I disagree. Say you purchase the game Stratego. You expect to be able to play the game using the rulebook and materials in the box, without having to guess at rules or customize rules. While you CAN modify the rules to a game (like Monopoly), ultimately you should be able to play the game as-written out of the box and have the game be fun and without play issues.

The Pathfinder Core Rulebook is such a system. It is fun to play, you don't need to customize it, and while there are some issues at higher levels for the most part it is perfectly functional.

Mythic Adventures is not, from what has been reported by multiple gamers, once you hit the 3rd Tier. And given how integrated Mythic is to WotR, the module itself becomes unplayable without significant modification starting in the third book and especially the fourth and higher.

Let's take, for example, Baphomet. The adventure suggests that even 18th level characters at the 8th Mythic Tier should have troubles with Baphomet and should be encouraged to flee. Soon after the book was published, people started talking about how Baphomet was taken down in one round.

This is the big bad of that book. And Mythic groups just curbstomp him over and over and over, until people started coming up with methods of manipulating the rules and providing ways that maybe, just maybe, Baphomet could remain a threat. This includes bringing scrolls along, hitting the group with a Mythic Time Stop, twiddling his thumb for over 20 hours, and then in the last couple of minutes summoning thousands of minotaurs and the like to act as a speed-bump before he becomes a smear on the blades of the heroes.

Rasputin was a bigger threat to players in Reign of Winter than Baphomet is to Mythic heroes... despite being a much higher CR.

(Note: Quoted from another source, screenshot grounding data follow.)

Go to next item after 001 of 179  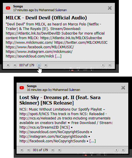53,150
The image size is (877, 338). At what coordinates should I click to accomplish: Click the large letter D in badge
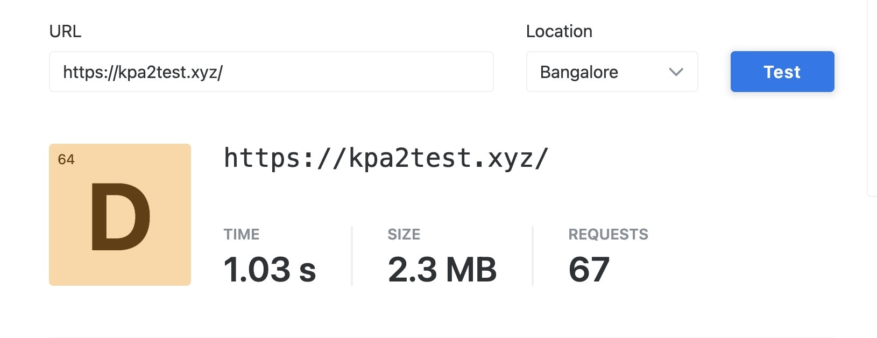point(120,217)
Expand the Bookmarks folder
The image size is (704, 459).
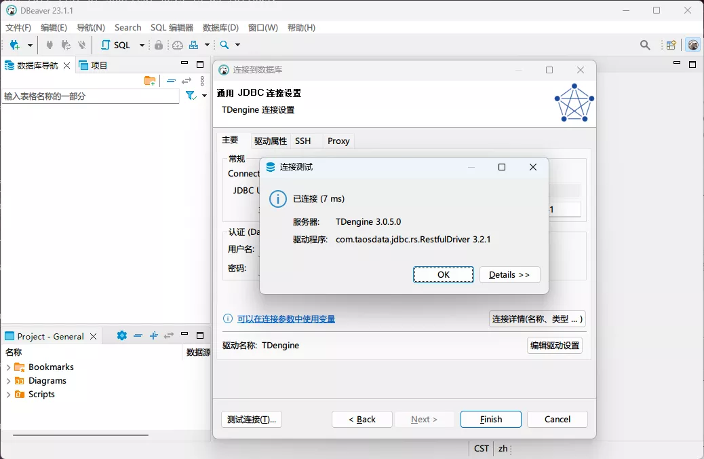click(8, 367)
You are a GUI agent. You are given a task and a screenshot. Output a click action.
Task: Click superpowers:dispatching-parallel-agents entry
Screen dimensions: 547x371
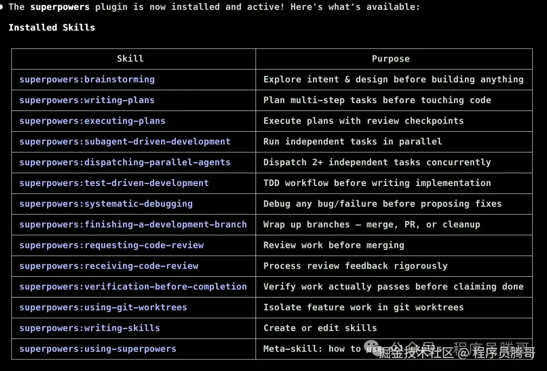(x=125, y=163)
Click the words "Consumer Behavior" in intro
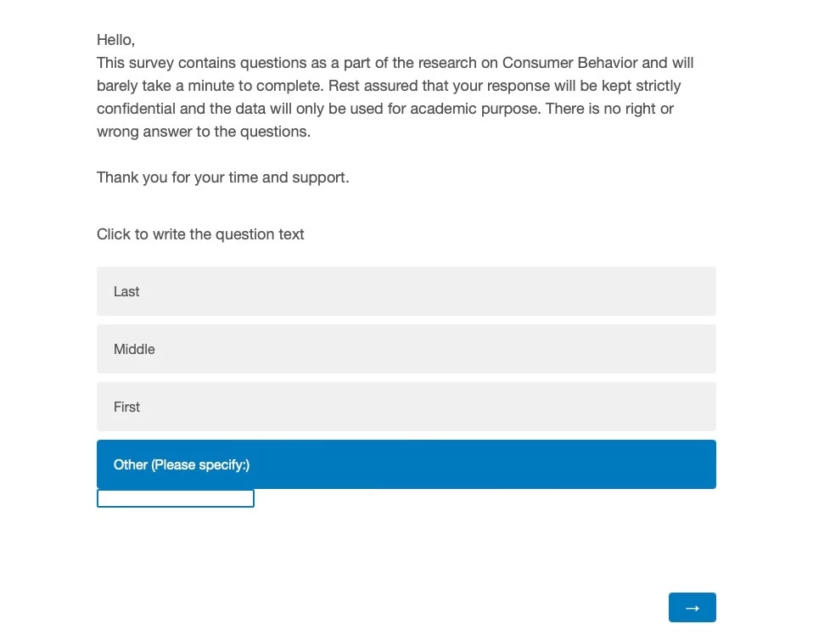Screen dimensions: 830x635 tap(569, 63)
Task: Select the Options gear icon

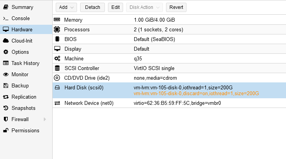Action: pyautogui.click(x=5, y=52)
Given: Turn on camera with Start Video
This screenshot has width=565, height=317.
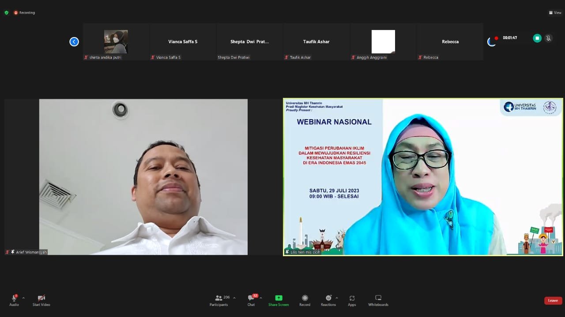Looking at the screenshot, I should (x=41, y=300).
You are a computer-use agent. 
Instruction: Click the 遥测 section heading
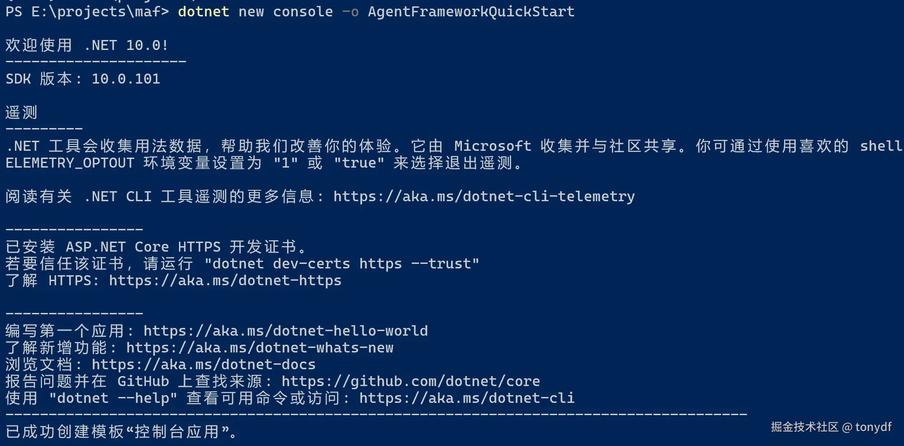[21, 113]
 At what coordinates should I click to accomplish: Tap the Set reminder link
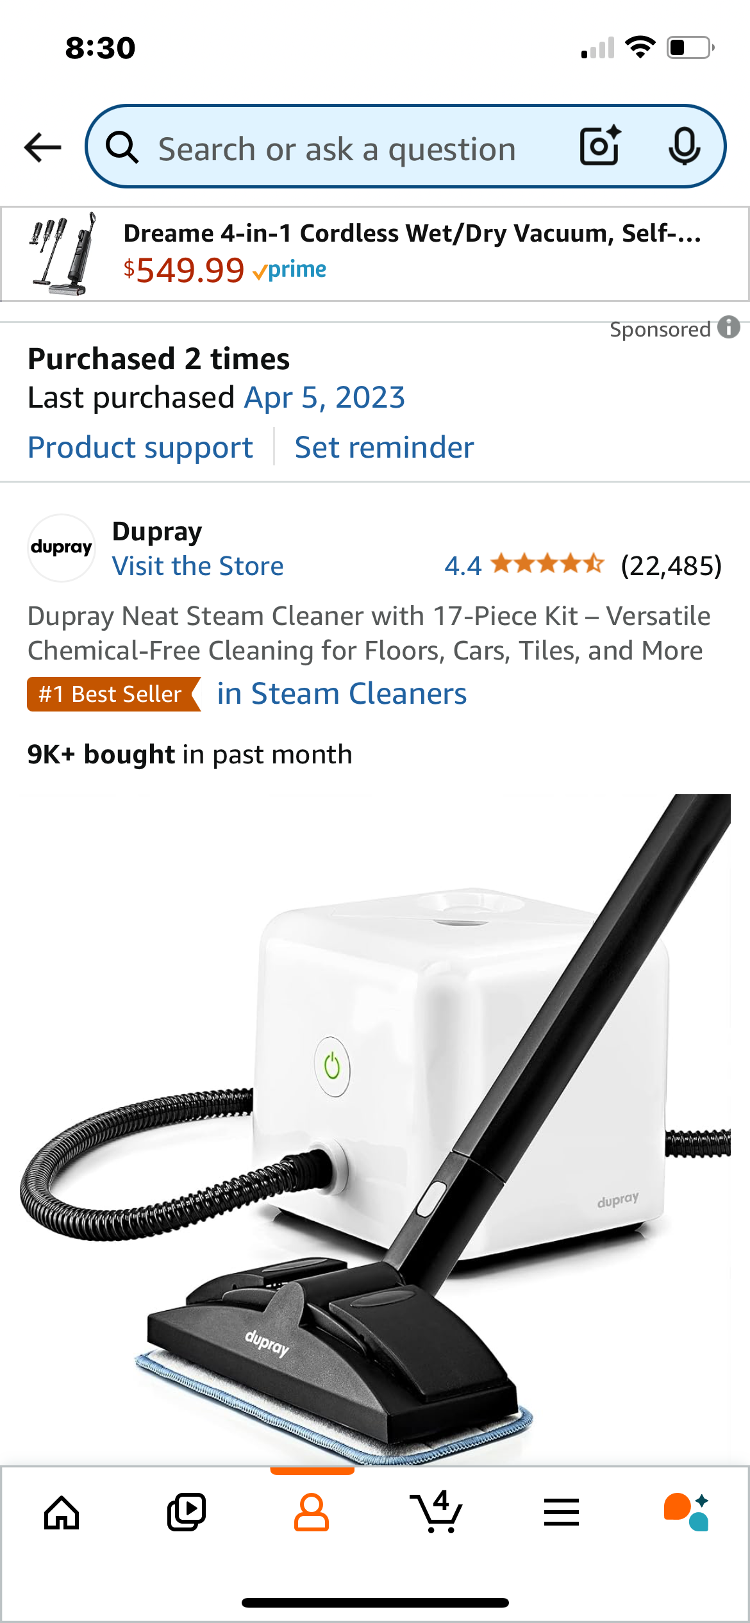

I'm looking that Baphomet and it looks like tough fight. I think the suggested tactics in the book make him and easy kill though. Time stop is better than imprisonment. The PCs have too high of saves with mythic powers. Better maximize the damage out put. Use Time stop to get 3 balors on his side. Let them go first while he makes use of Shape change to become a huge giant then power attack like crazy, make good use of Combat Reflexes to dish out the AOO. The party might be him quick but not before he take one or two of them with him.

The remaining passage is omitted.